▸ **TASK INSTRUCTIONS**: Every record gets copied exactly, and no picture goes with it.

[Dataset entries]
=== Begin Enclosure ===

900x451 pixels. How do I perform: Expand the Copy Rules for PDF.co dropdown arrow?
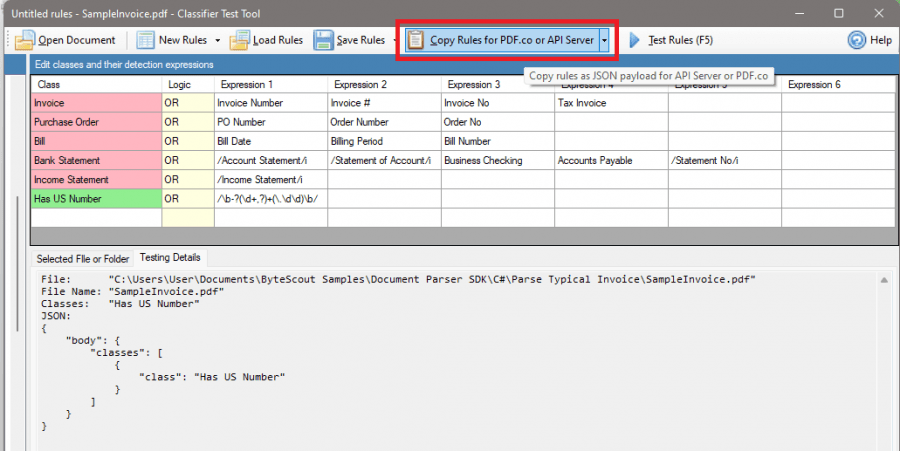click(x=604, y=40)
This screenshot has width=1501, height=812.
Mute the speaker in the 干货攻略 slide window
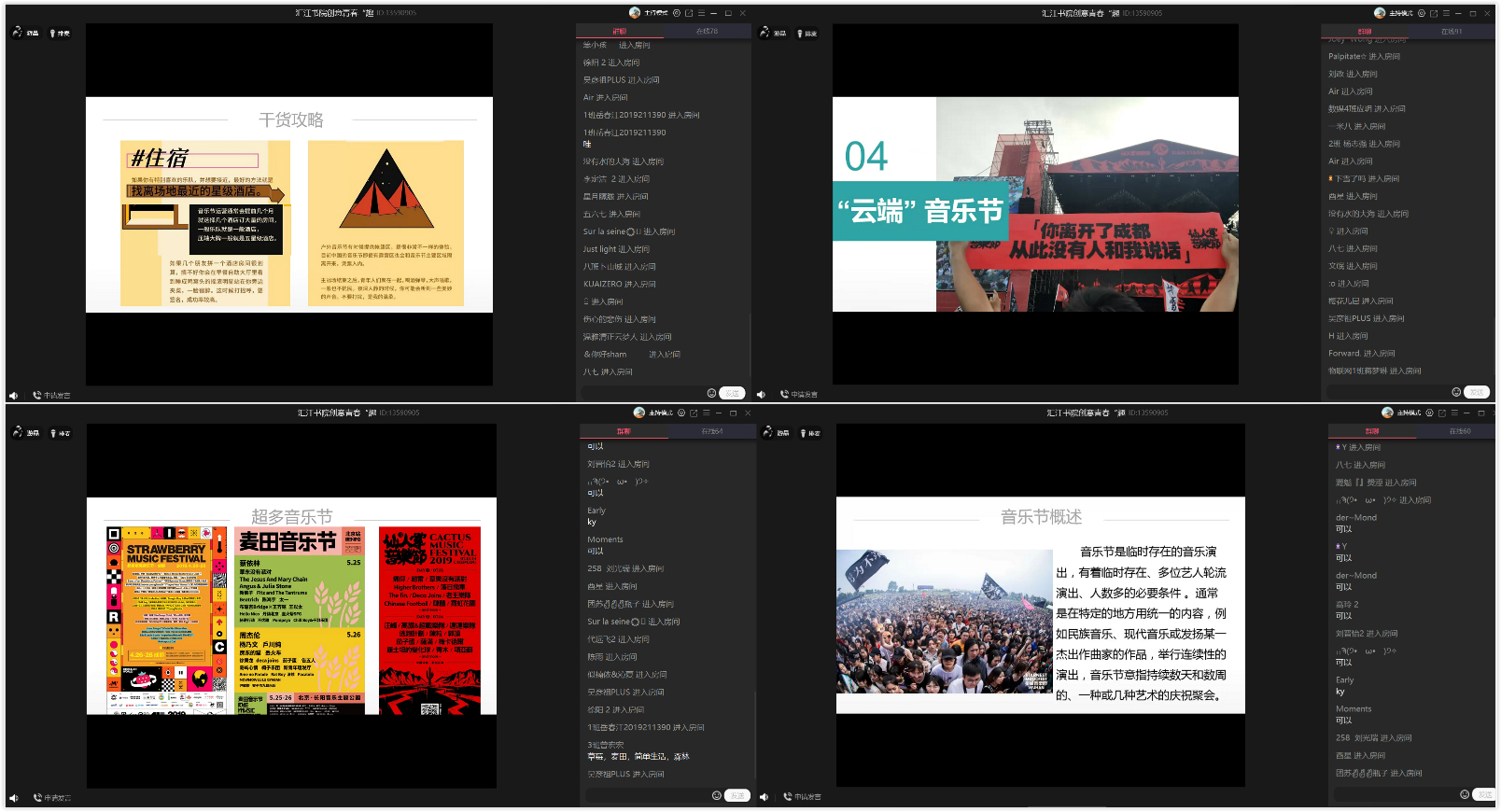[x=13, y=395]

=== End Enclosure ===

▸ **SOLUTION FOR THIS PROBLEM**:
900x451 pixels. How do I perform: Expand the Copy Rules for PDF.co dropdown arrow?
click(x=604, y=40)
This screenshot has width=1501, height=812.
Mute the speaker in the 干货攻略 slide window
[x=13, y=395]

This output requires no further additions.